Required task:
Reproduce the entries word for word, beginning at the line that contains "Task: Click the Delete Record toolbar icon" and stopping after the final line of the entries.

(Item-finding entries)

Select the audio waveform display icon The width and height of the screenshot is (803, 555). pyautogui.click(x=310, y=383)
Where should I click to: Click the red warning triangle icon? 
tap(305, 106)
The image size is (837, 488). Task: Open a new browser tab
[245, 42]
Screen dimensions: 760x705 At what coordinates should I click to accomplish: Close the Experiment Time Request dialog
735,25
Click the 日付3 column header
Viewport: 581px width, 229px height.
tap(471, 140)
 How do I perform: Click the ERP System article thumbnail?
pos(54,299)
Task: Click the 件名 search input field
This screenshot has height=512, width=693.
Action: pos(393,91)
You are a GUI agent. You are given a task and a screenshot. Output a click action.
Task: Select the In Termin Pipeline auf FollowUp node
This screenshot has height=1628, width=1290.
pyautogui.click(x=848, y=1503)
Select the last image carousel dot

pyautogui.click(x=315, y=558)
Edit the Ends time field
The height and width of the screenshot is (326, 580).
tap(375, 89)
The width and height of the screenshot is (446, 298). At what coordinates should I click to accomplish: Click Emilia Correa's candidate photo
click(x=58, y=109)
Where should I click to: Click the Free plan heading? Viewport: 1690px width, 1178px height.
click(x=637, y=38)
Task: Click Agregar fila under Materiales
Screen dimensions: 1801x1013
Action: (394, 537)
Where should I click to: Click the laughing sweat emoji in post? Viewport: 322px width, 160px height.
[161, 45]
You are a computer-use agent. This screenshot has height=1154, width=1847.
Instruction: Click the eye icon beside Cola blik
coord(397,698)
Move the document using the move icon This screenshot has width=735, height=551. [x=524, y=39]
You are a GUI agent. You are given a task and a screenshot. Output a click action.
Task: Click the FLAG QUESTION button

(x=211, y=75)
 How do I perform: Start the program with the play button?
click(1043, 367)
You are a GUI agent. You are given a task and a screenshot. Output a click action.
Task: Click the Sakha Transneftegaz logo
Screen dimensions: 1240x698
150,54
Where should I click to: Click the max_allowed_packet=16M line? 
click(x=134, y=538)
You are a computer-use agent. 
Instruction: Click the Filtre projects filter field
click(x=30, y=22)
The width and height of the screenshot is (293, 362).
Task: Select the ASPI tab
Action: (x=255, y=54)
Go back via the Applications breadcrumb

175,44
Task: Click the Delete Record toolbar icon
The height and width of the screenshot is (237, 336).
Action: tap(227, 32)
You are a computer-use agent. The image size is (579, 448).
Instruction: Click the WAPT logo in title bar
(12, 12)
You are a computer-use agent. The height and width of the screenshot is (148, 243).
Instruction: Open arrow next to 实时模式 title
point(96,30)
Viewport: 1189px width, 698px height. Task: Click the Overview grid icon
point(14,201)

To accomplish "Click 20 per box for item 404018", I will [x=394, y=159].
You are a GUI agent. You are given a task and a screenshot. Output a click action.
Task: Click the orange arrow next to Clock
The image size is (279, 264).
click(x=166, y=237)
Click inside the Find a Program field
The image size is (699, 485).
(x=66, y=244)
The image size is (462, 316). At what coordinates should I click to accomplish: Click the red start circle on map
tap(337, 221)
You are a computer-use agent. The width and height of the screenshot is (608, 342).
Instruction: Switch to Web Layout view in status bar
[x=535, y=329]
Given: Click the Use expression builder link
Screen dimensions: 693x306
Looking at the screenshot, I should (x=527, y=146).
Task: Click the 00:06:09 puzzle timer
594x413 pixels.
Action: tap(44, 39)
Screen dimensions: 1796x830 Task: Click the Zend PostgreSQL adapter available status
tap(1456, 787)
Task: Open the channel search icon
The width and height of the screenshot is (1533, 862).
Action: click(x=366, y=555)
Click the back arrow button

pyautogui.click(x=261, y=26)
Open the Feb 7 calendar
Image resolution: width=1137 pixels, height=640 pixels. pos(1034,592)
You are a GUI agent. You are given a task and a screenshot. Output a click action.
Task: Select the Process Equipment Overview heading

Answer to this problem:
Task: Click the Delete Record toolbar icon
The height and width of the screenshot is (237, 336).
Action: tap(227, 32)
You are a computer-use agent. The image size is (579, 448).
Instruction: Click the WAPT logo in title bar
(12, 12)
You are a computer-use agent. The height and width of the screenshot is (148, 243).
Instruction: Open arrow next to 实时模式 title
point(96,30)
Viewport: 1189px width, 698px height. Task: Click the Overview grid icon
point(14,201)

To accomplish "Click 20 per box for item 404018", I will [x=394, y=159].
You are a GUI agent. You are given a task and a screenshot. Output a click action.
Task: Click the orange arrow next to Clock
The image size is (279, 264).
click(x=166, y=237)
Click inside the Find a Program field
The image size is (699, 485).
(x=66, y=244)
The image size is (462, 316). At what coordinates should I click to accomplish: Click the red start circle on map
tap(337, 221)
You are a computer-use agent. The width and height of the screenshot is (608, 342).
Instruction: Switch to Web Layout view in status bar
[x=535, y=329]
Given: Click the Use expression builder link
Screen dimensions: 693x306
Looking at the screenshot, I should (x=527, y=146).
Task: Click the 00:06:09 puzzle timer
594x413 pixels.
Action: tap(44, 39)
Screen dimensions: 1796x830 Task: Click the Zend PostgreSQL adapter available status
tap(1456, 787)
Task: Open the channel search icon
The width and height of the screenshot is (1533, 862).
Action: click(x=366, y=555)
Click the back arrow button

pyautogui.click(x=261, y=26)
Open the Feb 7 calendar
Image resolution: width=1137 pixels, height=640 pixels. pos(1034,592)
You are a GUI agent. You are given a task and a screenshot. Output a click action.
Task: Select the Process Equipment Overview heading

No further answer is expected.